Here’s what the public doesn’t know about this threat. I know who sent it to me. The Saturday after this happened, I was contacted by an extremely credible source. Their voice shook with fear as they told me this person was “fucking psychotic.” They told me they were terrified and hoped law enforcement would act quickly for their safety and mine.
I know the name of the man that sent me the “dead mutilated corpse,” threat. I have specific information about this man’s location police can use to prosecute him. I contacted the FBI with this information the Saturday after these tweets went viral, expecting a quick arrest.
Justice for all does not apply when women use the Internet.
But nothing happened. That was six months ago. Their continued inaction is absolutely unacceptable.
On my hard drive sits this case and five others like it, all meticulously documented. All with names, all with ample evidence for prosecutors to act on. I’ve repeatedly sent this information to law enforcement. There’s an entire employee at my company whose job it is to document these threats and respond to requests from law enforcement.
A look at the statistics on online harassment is depressing. Legal expert Danielle Citron has documented only 10 cases of law enforcement prosecuting cyber-stalking between 2010 and 2013. That’s out of 2.5 million estimated cases, according to Department of Justice statistics.
This isn’t a situation where we need new laws passed. According to Citron, the laws are very clear here.
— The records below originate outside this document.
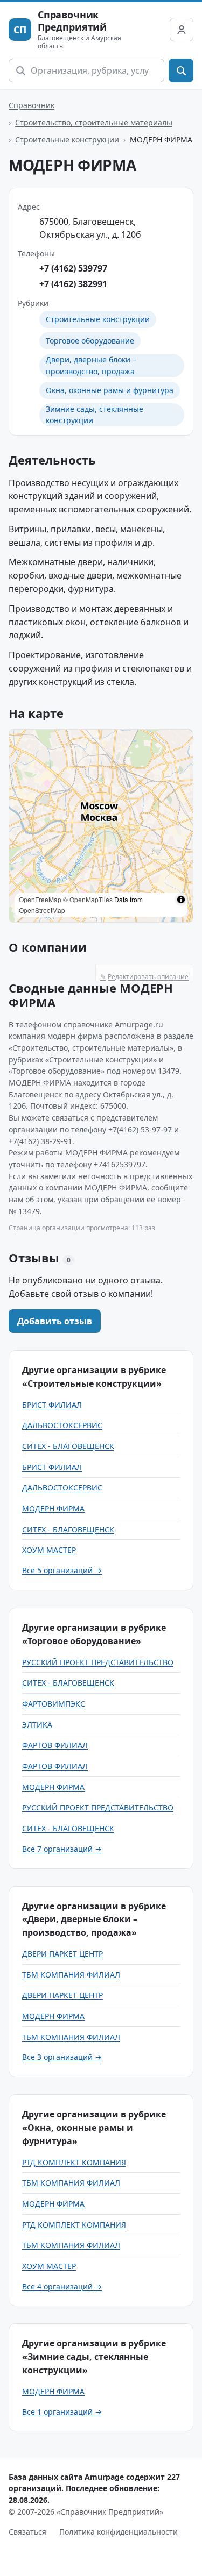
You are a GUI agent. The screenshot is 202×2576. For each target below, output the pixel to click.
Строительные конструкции (67, 139)
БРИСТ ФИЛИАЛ (52, 1405)
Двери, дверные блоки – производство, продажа (91, 365)
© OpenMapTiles (88, 899)
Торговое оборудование (90, 341)
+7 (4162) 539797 (73, 268)
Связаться (27, 2532)
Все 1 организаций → (62, 2412)
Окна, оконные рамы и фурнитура (109, 390)
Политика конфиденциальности (118, 2532)
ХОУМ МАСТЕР (49, 1550)
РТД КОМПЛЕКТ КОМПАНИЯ (74, 2162)
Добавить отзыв (54, 1321)
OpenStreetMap (42, 910)
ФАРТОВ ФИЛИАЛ (55, 1745)
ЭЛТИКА (37, 1724)
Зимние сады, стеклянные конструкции (94, 415)
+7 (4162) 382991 (73, 284)
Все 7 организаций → (62, 1849)
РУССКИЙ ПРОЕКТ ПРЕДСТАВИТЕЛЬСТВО (97, 1662)
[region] (101, 826)
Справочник (31, 105)
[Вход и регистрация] (181, 29)
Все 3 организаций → (62, 2057)
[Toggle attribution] (181, 899)
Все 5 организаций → (62, 1570)
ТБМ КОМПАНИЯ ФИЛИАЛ (71, 1975)
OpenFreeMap (40, 899)
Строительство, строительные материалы (93, 122)
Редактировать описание (144, 976)
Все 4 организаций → (62, 2286)
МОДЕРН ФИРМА (53, 1508)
It is a crime “to transmit threats of bodily injury in interstate commerce.” The problem is that law enforcement has no idea how to react to these crimes.
I now know more police officers that work in Arlington, Mass., than I do people that live on my block. They’ve been extremely polite and professional when I contact them with threats, but it’s also clear they’re not in a position to act. Many do not even know what Twitter is or what an IP address is. And, to be fair, local police are understandably focused on keeping local order.
That leads to the question: Whose job is it to prosecute these threats? As a former prosecutor, Rep. Katherine Clark seems to feel this is the jurisdiction of the FBI. But among the FBI’s 15,000 agents that are funded through your tax dollars and mine, there doesn’t seem to be any division specifically tasked with prosecuting these crimes.
There should be. Gamergate has grown into a hate group that threatens the stability of the $60 billion a year game industry. They stopped the women of my company, Giant Spacekat, from showing our upcoming game Revolution 60 at PAX East.
The problem is that law enforcement has no idea how to react to these crimes.
The FBI is tasked with prosecuting domestic terrorism. Tech journalist Peter Cohen quite correctly called the actions of Gamergate “emotional terrorism,” the idea being to intimidate, bully and silence anyone speaking out for diversity in games until they quit. It’s a playbook they’ve run on countless women now.
After Representative Clark met with the FBI, she called their reaction “disappointing,” but there’s a glimmer of hope on my side. Since that meeting, the FBI has massively stepped up communication with me. They tell me to be patient, as these cases take time to build.
Prosecuting Gamergate is not about justice for me or the women of Giant Spacekat. It’s about introducing consequences into the equation for men that treat harassing women like a game. In Grand Theft Auto, if you threaten to murder someone, police will pursue you, you’ll get “busted,” and lose $100.
It’s sad when Grand Theft Auto has more consequences for criminal behavior than real life.